> [What you need to do]:
Each line in the records below that has the word "Image" should be copied.

> [Available data]:
+-------+

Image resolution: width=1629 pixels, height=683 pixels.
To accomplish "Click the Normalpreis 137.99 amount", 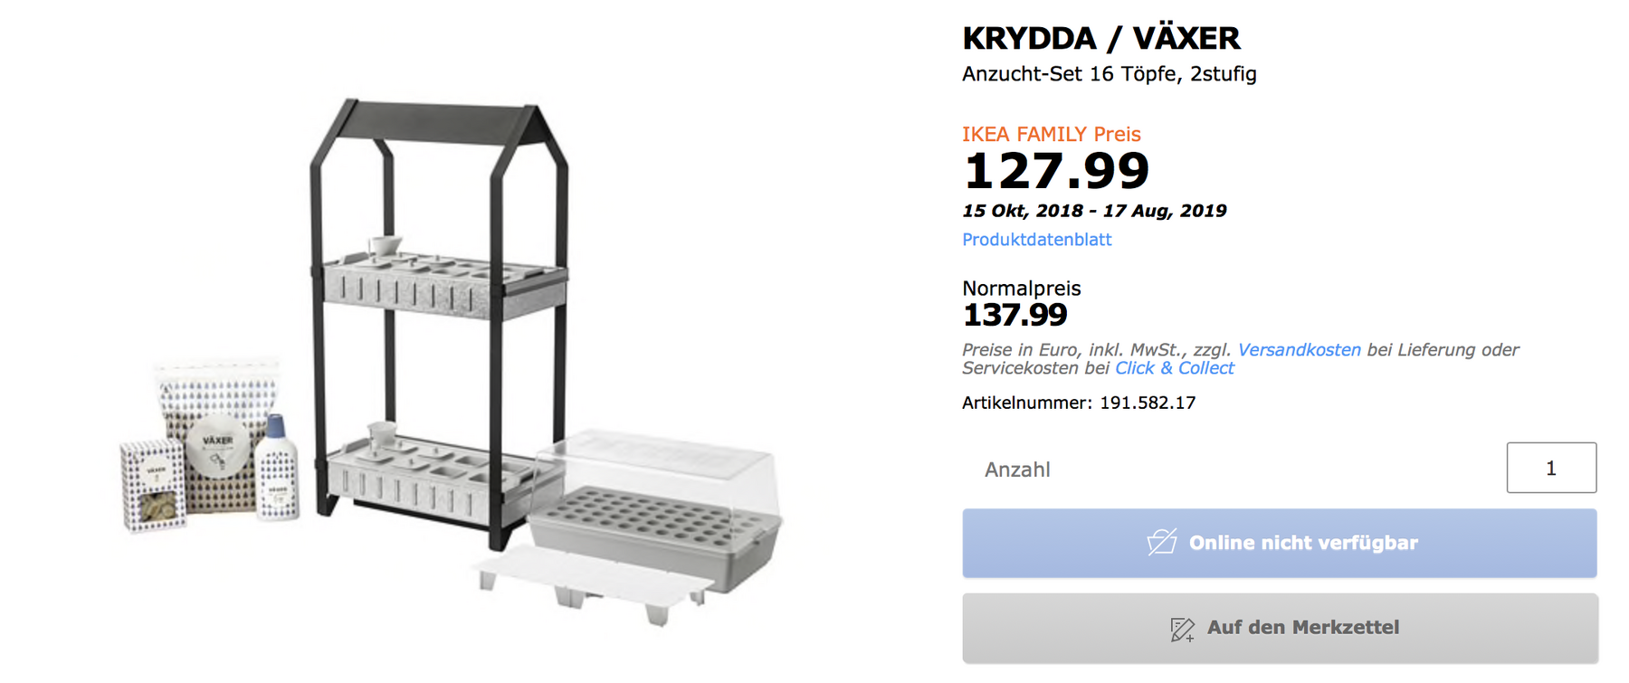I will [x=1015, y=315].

+-------+

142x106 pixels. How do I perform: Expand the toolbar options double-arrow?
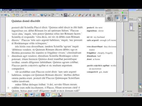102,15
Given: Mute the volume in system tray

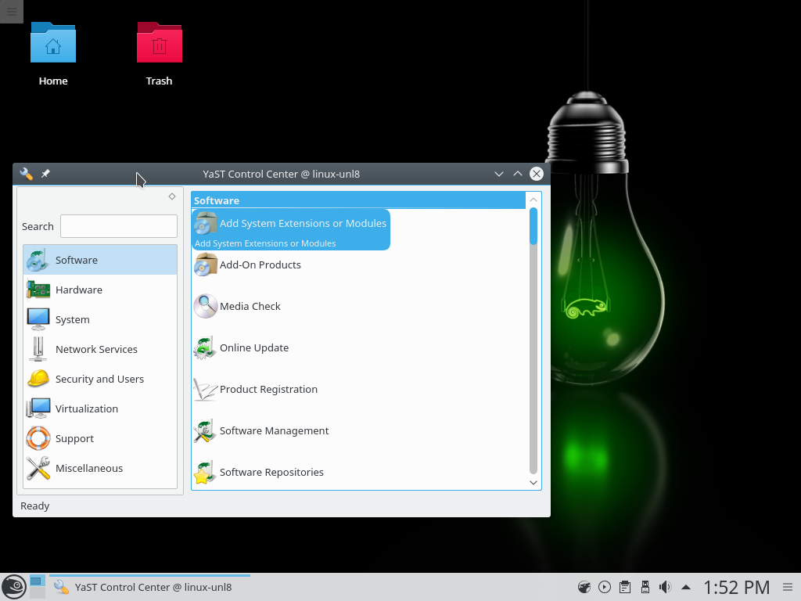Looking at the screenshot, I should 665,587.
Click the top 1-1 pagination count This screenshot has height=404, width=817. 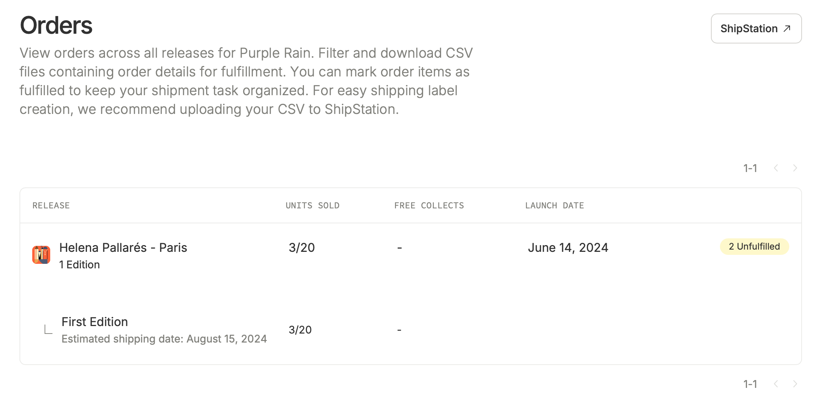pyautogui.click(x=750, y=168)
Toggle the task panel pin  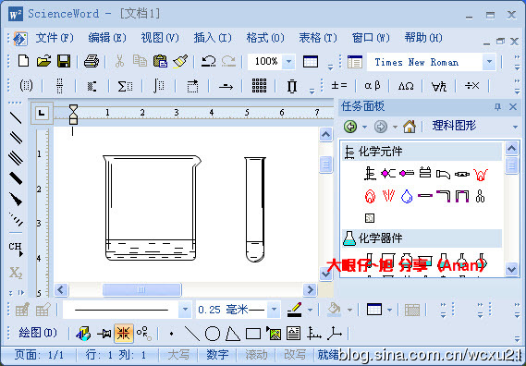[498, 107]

+-------+

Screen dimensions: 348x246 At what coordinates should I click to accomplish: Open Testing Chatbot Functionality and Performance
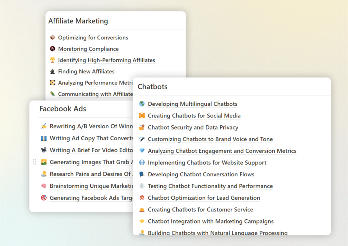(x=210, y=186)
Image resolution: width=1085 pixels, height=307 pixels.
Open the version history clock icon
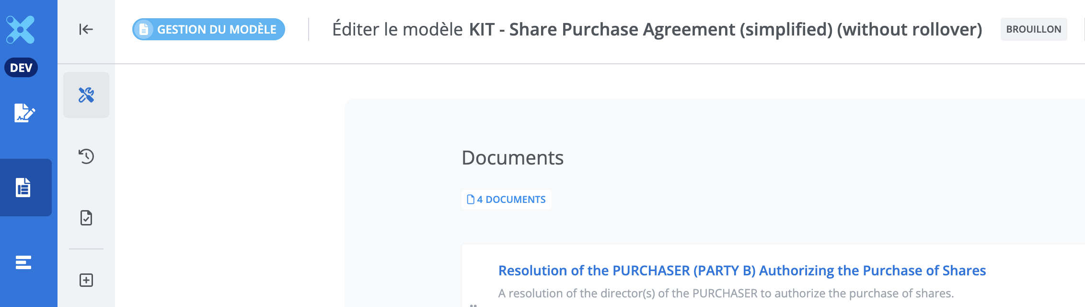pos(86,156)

+-------+

> [The answer]:
Image resolution: width=1629 pixels, height=683 pixels.
Image resolution: width=1085 pixels, height=307 pixels.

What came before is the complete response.